Before Prost, Moore, and Wallach. Appeal from the Northern District of Florida.
Summary: When a state entity sues for patent infringement, it waives sovereign immunity as to all defenses, including subject matter eligibility under Section 101.
The University of Florida Research Foundation (“UFRF”) sued General Electric (“GE”) for patent infringement. GE asserted the claims were directed towards ineligible subject matter under Section 101. UFRF argued that it had not waived sovereign immunity and that the claims were patent eligible under Section 101. The district court ruled for GE on both issues. UFRF appealed to the Federal Circuit.
The Federal Circuit held that suing for patent infringement waived sovereign immunity for any relevant defenses and counterclaims. The only issue was whether a Section 101 challenge is a defense to patent infringement. UFRF argued that Section 282(b) sets forth all defenses to patent infringement and does not include a Section 101 challenge. The Federal Circuit has previously held otherwise, but UFRF argued that the Supreme Court’s holding in SCA Hygiene effectively overruled those cases. The Federal Circuit disagreed because SCA Hygiene concerned laches and did not affect a Section 101 defense. Regardless, both the Federal Circuit and the Supreme Court have long entertained Section 101 challenges as a defense to patent infringement. Thus, UFRF waived sovereign immunity as to the Section 101 challenge by suing for patent infringement.

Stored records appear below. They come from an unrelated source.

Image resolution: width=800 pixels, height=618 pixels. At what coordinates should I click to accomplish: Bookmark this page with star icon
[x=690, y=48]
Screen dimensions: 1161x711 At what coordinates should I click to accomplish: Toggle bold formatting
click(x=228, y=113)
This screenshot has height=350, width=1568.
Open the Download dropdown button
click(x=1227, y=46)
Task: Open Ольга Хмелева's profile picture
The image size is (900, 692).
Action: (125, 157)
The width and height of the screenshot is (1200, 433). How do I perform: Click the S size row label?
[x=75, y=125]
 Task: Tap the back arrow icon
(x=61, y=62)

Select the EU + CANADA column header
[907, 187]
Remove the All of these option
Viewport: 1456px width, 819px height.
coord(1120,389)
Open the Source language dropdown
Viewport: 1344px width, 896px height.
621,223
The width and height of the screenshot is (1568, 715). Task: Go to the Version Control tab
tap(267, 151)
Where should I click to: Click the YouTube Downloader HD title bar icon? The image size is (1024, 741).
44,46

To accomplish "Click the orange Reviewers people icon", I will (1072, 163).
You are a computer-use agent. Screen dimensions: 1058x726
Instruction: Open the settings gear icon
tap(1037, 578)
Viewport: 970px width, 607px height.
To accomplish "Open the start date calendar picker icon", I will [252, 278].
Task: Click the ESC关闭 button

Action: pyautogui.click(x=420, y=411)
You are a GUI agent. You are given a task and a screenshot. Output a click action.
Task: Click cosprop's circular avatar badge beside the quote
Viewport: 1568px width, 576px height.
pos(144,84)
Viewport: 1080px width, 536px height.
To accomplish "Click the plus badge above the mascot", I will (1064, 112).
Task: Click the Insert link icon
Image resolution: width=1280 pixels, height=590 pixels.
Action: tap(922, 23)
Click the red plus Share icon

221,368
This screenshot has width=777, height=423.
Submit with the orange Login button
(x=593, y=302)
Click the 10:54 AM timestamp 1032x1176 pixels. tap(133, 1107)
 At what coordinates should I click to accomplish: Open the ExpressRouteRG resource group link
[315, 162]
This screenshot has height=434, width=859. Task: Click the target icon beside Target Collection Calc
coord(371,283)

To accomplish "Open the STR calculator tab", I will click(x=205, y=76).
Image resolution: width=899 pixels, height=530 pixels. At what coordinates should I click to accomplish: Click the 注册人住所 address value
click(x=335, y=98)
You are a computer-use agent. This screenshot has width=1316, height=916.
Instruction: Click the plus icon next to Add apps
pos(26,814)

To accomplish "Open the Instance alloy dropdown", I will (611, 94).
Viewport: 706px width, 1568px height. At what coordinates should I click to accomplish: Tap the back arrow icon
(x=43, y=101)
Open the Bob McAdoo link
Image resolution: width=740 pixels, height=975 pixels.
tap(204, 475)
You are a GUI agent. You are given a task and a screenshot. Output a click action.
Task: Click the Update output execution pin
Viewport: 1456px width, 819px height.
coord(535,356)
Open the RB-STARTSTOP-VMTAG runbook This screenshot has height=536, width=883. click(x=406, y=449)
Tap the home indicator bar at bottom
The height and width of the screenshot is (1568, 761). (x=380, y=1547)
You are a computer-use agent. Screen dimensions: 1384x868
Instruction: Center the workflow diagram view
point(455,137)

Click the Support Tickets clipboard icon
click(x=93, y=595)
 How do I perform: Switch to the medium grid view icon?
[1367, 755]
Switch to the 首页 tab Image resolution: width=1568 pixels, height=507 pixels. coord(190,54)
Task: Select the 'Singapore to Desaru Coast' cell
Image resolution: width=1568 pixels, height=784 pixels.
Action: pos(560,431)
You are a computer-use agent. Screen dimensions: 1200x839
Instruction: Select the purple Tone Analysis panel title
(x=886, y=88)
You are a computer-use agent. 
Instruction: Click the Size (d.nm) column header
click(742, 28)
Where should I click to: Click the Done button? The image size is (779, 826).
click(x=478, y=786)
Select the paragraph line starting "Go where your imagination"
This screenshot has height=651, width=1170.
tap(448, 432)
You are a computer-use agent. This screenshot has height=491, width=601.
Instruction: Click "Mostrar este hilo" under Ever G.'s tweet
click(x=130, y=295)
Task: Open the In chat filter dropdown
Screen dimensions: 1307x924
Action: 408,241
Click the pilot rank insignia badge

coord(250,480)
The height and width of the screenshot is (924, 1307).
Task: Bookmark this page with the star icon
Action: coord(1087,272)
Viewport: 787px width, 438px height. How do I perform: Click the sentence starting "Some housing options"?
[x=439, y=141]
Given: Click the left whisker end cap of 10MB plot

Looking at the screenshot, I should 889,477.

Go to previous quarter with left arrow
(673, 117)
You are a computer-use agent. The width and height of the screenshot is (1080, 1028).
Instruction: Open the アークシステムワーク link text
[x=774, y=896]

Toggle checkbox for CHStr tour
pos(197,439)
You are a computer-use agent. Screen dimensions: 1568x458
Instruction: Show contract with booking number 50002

On the merits, the court determined that the claims were directed to an abstract idea of “collecting, analyzing, manipulating, and displaying data.” The court characterized the patent as “a quintessential ‘do it on a computer’ patent” that acknowledged each of the claimed steps had previously been performed manually. The court also determined the claims did no more than “simply instruct the practitioner to implement the abstract idea . . . on a generic computer.” Thus, the Federal Circuit held the claims ineligible under Section 101.